ENZYMATIC AROMATIZATION OF STEROIDS. I. EFFECTS OF OXYGEN AND CARBON MONOXIDE ON THE INTERMEDIATE STEPS OF ESTROGEN BIOSYNTHESIS

Abstract

Intermediate steps in the aromatization of 4-androstene-3,17-dione to estrone, catalyzed by human placental microsomes, have been evaluated through the use of normal and hypothetical intermediate compounds as substrates and the oxidases involved have been characterized by the effects of oxygen and carbon monoxide upon these conversions.
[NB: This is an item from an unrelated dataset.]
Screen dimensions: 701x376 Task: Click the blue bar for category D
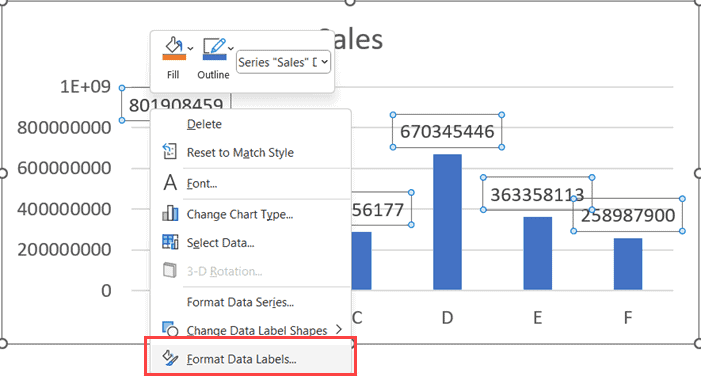447,222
When air was replaced by a 5% oxygen-95% nitrogen atmosphere, the rate of aromatization of 4-androstene-3,17-dione or of 19-hydroxy-4-androstene-3,17-dione was reduced 30 to 35% while no inhibition occurred if 3,17-dioxo-4-androsten-19-al was the substrate. The aromatization of all three of these steroids in 5% oxygen was not inhibited when carbon monoxide was added at a concentration 8.8 times that of oxygen. However, this same CO:O2 ratio of 8.8 decreased the aromatization of 4-estrene-3,17-dione 51 to 95% and the aromatization of 1,4-androstadiene-3,17-dione 10 to 16%. Hydroxylation of the A ring of 4-estrene-3,17-dione was also inhibited by carbon monoxide to the same extent as was its aromatization. These findings have been interpreted as evidence for the existence of three mixed function oxidases active in steroid aromatization, one of which may be a form of cytochrome P-450.